Le résumé ne donne aucune idée de ce qu’est vraiment Kairo, et les reproches qu’on peut lui faire ne donneront aucune idée de ce qu’on lui reproche au fond. C’est une œuvre antipathique qui plonge directement au cœur de notre peur ultime, sans passer par les conventions qui rassurent, le récit qui divertit, le formalisme qui séduit. La mort ? Non, pire : la prescience d’être déjà mort.
Les personnages, qui ne sont personne, ne se touchent pas non plus, comme s'ils n'avaient ni libido ni corps. Ils échangent des répliques purement phatiques, destinées à s’assurer de la présence de l’autre. Ou ils disent des choses essentielles, et l’essentiel passe inaperçu.
Ils jouent à cache-cache avec les absents et les fantômes. Parfois ils les attrapent, et cela ne change rien. Ils créent des interdits et les craignent, sous forme de ruban adhésif rouge. Parfois ils les arrachent ou les franchissent, et cela ne change rien. Ils veulent être éternels, puis ils fuient, ou plutôt ils errent à travers des déserts urbains comme des âmes en peine, et bien sûr cela ne change rien.

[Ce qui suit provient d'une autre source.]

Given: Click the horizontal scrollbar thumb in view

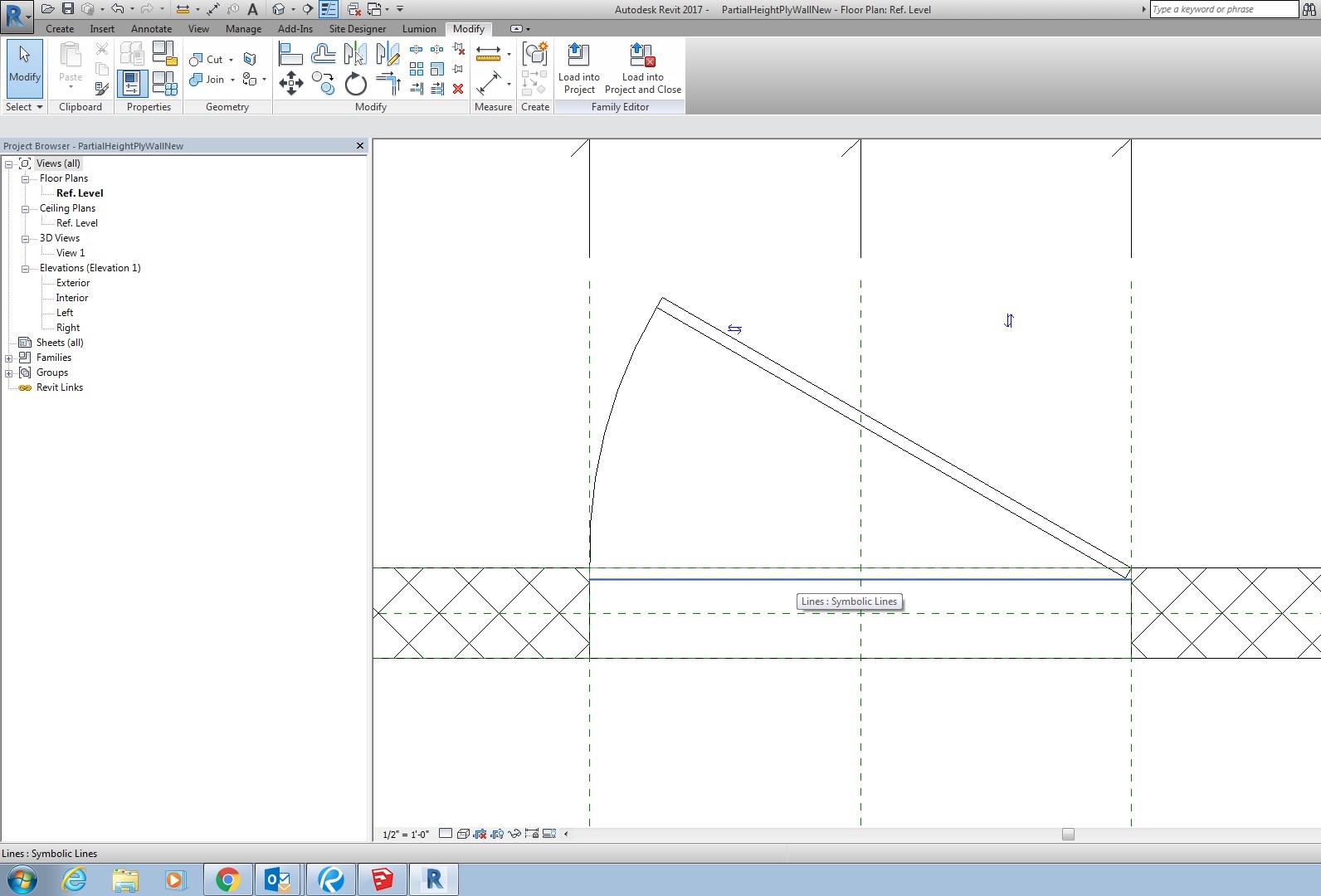Looking at the screenshot, I should pyautogui.click(x=1068, y=834).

Tout le long du film, dans des cadres éclatés et fragmentés, professionnels, publics, privés ou universitaires, mais qui ramènent toujours au black mirror de l’ordinateur qui symbolise leur solitude, inexorablement, ils se dissolvent et se désintègrent jusqu’au point où, d’une façon ou d’une autre, ils sont acculés à leur condition spectrale. Alors, ils se suicident, disparaissent ou s'évaporent (ici, ce sont des équivalences).

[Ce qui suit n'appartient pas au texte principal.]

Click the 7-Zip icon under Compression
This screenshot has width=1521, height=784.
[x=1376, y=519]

Déconstruit et n'ayant pour tout vrai fil conducteur que l'isolement et l'effacement, ce film où il n'y a que des fantômes et des vivants qui sont des fantômes n'est peut-être pas le plus accessible de Kurosawa, ni son plus beau, ni même peut-être son plus réussi, mais c’est sûrement son plus intransigeant.
Un film d’horreur qui ne triche pas avec l’horreur, qui réduit au minimum la part de plaisir qu’on demande toujours à ce type de spectacle. C’est rare. Mais c’est surtout horrible.
Libre à vous de penser que seuls les Japonais sont concernés.